### What you should do
From the records below, please repeat exactly the line that has "fischer@... (606, 706)", the line that has "Social Media (75, 2407)", and every line between them, and nothing else.

Start of Input data

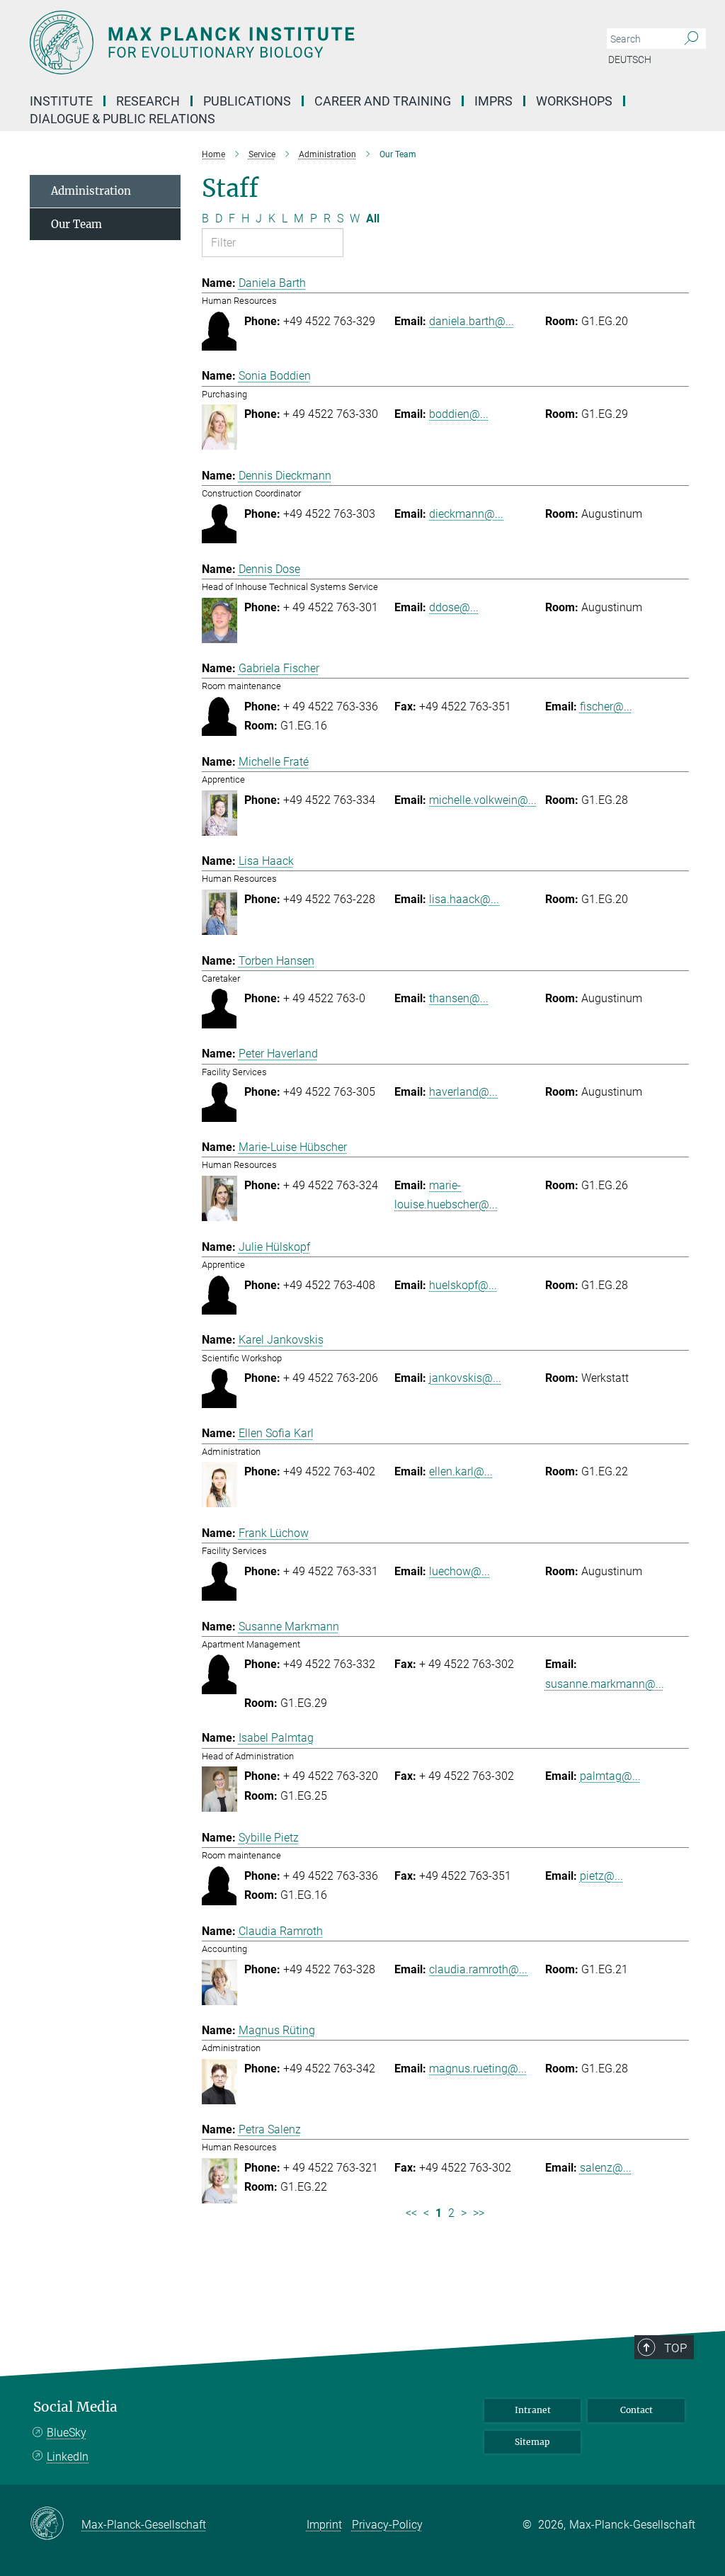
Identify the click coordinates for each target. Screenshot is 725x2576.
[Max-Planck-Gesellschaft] (55, 2524)
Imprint (324, 2524)
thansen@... (459, 998)
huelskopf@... (463, 1285)
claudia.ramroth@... (478, 1969)
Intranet (533, 2410)
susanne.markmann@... (604, 1684)
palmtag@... (610, 1776)
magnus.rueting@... (478, 2068)
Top (675, 2348)
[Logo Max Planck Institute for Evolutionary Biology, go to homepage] (295, 42)
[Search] (691, 39)
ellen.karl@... (461, 1471)
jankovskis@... (465, 1378)
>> (478, 2213)
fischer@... (606, 706)
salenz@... (606, 2167)
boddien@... (459, 414)
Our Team (76, 224)
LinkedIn (68, 2456)
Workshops (574, 101)
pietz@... (601, 1876)
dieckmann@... (466, 514)
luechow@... (459, 1571)
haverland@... (463, 1092)
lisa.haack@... (464, 899)
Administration (91, 191)
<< (411, 2213)
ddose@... (454, 607)
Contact (636, 2410)
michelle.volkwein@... (483, 800)
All (372, 218)
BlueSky (66, 2432)
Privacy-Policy (387, 2524)
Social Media (75, 2407)
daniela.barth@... (471, 321)
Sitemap (532, 2441)
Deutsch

End of Input data

### Task response
fischer@... (606, 706)
salenz@... (606, 2167)
boddien@... (459, 414)
Our Team (76, 224)
LinkedIn (68, 2456)
Workshops (574, 101)
pietz@... (601, 1876)
dieckmann@... (466, 514)
luechow@... (459, 1571)
haverland@... (463, 1092)
lisa.haack@... (464, 899)
Administration (91, 191)
<< (411, 2213)
ddose@... (454, 607)
Contact (636, 2410)
michelle.volkwein@... (483, 800)
All (372, 218)
BlueSky (66, 2432)
Privacy-Policy (387, 2524)
Social Media (75, 2407)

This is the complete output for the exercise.